> [Passage shown]:
┌──

Why Relay Load Varies
Tor manages bandwidth across the entire network. It does a reasonable job for most relays.
But Tor's goals are different to protocols like BitTorrent.
Tor wants low-latency web pages, which requires fast connections with headroom.
BitTorrent wants bulk downloads, which requires using all the bandwidth.
We're working on a new bandwidth scanner, which is easier to understand and maintain.
It will have diagnostics for relays that don't get measured, and relays that have low measurements.
Why does Tor need bandwidth scanners?
Most providers tell you the maximum speed of your local connection.
But Tor has users all over the world, and our users connect to one or two Guard relays at random.
So we need to know how well each relay can connect to the entire world.
So even if all relay operators set their advertised bandwidth to their local connection speed, we would still need bandwidth authorities to balance the load between different parts of the Internet.
What is a normal relay load?
It's normal for most relays to be loaded at 30%-80% of their capacity.
This is good for clients: an overloaded relay has high latency.
(We want enough relays to so that each relay is loaded at 10%. Then Tor would be almost as fast as the wider Internet).
Sometimes, a relay is slow because its processor is slow or its connections are limited.
Other times, it is the network that is slow: the relay has bad peering to most other tor relays, or is a long distance away.
Finding Out what is Limiting a Relay
Lots of things can slow down a relay. Here's how to track them down.
System Limits
- Check RAM, CPU, and socket/file descriptor usage on your relay
Tor logs some of these when it starts. Others can be viewed using top or similar tools.
Provider Limits
- Check the Internet peering (bandwidth, latency) from your relay's provider to other relays.
Relays transiting via Comcast have been slow at times.
Relays outside North America and Western Europe are usually slower.
Tor Network Limits
Relay bandwidth can be limited by a relay's own observed bandwidth, or by the directory authorities' measured bandwidth.

└──

> [Exercise data]:
┌──

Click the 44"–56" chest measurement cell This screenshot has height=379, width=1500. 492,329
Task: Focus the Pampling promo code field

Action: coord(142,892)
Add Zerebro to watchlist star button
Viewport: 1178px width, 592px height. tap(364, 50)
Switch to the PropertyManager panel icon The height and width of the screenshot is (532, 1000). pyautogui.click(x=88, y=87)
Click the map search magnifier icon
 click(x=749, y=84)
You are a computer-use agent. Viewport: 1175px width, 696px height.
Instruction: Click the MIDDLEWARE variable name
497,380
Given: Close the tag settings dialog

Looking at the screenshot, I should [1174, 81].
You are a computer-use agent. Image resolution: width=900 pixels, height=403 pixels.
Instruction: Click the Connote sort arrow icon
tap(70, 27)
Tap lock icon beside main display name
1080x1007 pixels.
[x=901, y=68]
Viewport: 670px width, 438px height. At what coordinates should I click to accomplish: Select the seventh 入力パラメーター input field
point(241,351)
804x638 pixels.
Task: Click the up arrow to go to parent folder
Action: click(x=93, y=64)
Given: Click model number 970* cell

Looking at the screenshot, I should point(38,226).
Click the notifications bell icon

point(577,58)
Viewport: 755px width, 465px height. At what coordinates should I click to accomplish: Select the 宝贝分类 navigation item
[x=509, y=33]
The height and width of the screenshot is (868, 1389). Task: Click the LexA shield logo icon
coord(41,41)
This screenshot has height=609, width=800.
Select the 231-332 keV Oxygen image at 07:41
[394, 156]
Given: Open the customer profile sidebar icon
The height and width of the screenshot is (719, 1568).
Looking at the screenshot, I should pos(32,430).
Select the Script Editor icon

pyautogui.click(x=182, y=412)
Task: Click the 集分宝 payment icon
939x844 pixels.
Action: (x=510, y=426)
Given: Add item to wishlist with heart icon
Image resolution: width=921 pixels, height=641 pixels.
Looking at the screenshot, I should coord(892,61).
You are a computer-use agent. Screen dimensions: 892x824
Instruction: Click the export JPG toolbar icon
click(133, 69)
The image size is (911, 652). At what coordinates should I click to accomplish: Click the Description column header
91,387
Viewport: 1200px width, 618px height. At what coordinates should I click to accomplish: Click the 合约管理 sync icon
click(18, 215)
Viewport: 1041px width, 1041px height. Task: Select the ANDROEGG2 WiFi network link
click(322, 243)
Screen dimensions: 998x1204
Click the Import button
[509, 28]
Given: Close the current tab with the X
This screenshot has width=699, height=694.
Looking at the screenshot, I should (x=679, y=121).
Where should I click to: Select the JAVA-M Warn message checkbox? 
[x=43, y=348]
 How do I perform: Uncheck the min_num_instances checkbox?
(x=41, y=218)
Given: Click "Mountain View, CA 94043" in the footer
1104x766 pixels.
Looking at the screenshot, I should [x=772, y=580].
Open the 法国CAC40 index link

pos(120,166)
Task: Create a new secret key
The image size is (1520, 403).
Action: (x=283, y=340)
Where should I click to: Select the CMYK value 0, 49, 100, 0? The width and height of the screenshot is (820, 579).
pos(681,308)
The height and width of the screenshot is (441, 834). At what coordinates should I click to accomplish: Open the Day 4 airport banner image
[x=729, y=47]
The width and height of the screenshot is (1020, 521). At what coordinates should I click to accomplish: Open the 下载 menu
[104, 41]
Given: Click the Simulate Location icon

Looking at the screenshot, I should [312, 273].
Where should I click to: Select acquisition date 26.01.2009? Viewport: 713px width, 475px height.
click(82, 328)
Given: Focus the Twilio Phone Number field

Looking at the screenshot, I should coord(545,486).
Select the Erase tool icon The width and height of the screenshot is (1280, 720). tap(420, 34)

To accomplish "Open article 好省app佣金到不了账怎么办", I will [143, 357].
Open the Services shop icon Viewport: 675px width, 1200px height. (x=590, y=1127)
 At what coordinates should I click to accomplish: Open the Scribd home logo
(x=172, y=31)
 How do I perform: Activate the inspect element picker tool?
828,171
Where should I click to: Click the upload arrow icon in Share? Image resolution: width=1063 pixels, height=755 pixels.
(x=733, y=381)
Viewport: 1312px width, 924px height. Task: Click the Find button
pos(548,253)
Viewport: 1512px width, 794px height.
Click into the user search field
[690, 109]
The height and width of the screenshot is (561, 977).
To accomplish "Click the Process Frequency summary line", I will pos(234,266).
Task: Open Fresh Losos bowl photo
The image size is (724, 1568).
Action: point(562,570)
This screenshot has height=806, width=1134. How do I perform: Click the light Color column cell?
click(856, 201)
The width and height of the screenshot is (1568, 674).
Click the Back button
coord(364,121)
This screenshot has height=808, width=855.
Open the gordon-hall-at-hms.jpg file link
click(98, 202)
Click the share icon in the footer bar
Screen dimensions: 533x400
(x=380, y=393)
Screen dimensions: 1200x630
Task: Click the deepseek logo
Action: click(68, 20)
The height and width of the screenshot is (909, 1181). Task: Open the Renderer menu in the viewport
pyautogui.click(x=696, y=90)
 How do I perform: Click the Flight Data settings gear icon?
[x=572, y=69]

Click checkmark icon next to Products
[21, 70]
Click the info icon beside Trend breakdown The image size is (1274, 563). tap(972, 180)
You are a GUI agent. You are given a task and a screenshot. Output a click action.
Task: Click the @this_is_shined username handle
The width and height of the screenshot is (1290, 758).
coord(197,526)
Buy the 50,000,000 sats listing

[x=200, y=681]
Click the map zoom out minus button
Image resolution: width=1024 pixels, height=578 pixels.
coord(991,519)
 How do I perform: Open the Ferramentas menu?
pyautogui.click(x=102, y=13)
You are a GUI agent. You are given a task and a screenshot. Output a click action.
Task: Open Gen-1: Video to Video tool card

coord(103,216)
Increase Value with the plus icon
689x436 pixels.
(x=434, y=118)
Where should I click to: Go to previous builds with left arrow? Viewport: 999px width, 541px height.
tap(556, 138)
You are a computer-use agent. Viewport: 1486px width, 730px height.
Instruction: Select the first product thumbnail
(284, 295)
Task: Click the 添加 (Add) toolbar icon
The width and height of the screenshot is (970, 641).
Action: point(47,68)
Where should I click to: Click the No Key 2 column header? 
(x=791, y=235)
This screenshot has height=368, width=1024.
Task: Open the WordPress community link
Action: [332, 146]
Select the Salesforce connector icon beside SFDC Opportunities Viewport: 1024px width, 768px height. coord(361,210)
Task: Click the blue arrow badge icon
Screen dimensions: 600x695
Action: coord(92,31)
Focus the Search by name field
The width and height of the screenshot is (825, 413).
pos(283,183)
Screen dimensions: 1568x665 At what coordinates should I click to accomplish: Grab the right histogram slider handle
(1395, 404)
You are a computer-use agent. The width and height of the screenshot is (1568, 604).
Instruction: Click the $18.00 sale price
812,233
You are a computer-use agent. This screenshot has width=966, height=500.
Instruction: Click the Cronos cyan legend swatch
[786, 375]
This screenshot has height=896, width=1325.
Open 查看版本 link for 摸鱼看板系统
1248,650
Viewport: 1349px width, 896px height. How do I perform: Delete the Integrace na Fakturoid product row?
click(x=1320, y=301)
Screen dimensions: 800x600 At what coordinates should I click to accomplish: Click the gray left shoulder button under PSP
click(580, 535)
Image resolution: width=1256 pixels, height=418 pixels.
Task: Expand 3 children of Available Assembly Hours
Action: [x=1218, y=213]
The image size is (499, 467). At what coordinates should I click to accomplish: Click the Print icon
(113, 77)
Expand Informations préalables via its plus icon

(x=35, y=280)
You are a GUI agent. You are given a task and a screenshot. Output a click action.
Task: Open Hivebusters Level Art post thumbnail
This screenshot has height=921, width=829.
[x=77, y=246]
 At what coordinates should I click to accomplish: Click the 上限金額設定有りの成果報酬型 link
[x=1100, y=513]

└──

> [Work instructions]:
1) Answer these questions using the text on Tor relay load:
(a) What share of their capacity is it normal for most relays to be loaded at?
(b) Relays transiting via which provider have been slow at times?
(c) How many Guard relays do Tor users connect to?
2) Write the next part of the text on Tor relay load, starting after its last sentence.

> [Answer set]:
1)
(a) 30%-80%
(b) Comcast
(c) One or two, chosen at random

2)
Here's how to find out which measurement is limiting your relay:
- Check each of the votes for your relay on consensus-health (large page), and check the median.
If your relay is not marked Running by some directory authorities:
- Does it have the wrong IPv4 or IPv6 address?
- Is its IPv4 or IPv6 address unreachable from some networks?
- Are there more than 2 relays on its IPv4 address?
Otherwise, check your relay's observed bandwidth and bandwidth rate (limit).
Look up your relay on Metrics.
Then mouse over the bandwidth heading to see the observed bandwidth and relay bandwidth rate.
Here is some more detail and some examples: Drop in consensus weight and Rampup speed of Exit relay.
How to fix it
The smallest of these figures is limiting the bandwidth allocated to the relay.
- If it's the bandwidth rate, increase the BandwidthRate/Burst or RelayBandwidthRate/Burst in your torrc.
- If it's the observed bandwidth, your relay won't ask for more bandwidth until it sees itself getting faster.
You need to work out why it is slow.
- If it's the median measured bandwidth, your relay looks slow from a majority of bandwidth authorities.
You need to work out why they measure it slow.
Doing Your Own Relay Measurements
If your relay thinks it is slow, or the bandwidth authorities think it is slow, you can test the bandwidth yourself:
- Run a test using tor to see how fast tor can get on your network/CPU.
- Run a test using tor and chutney to find out how fast tor can get on your CPU. Keep increasing the data volume until the bandwidth stops increasing.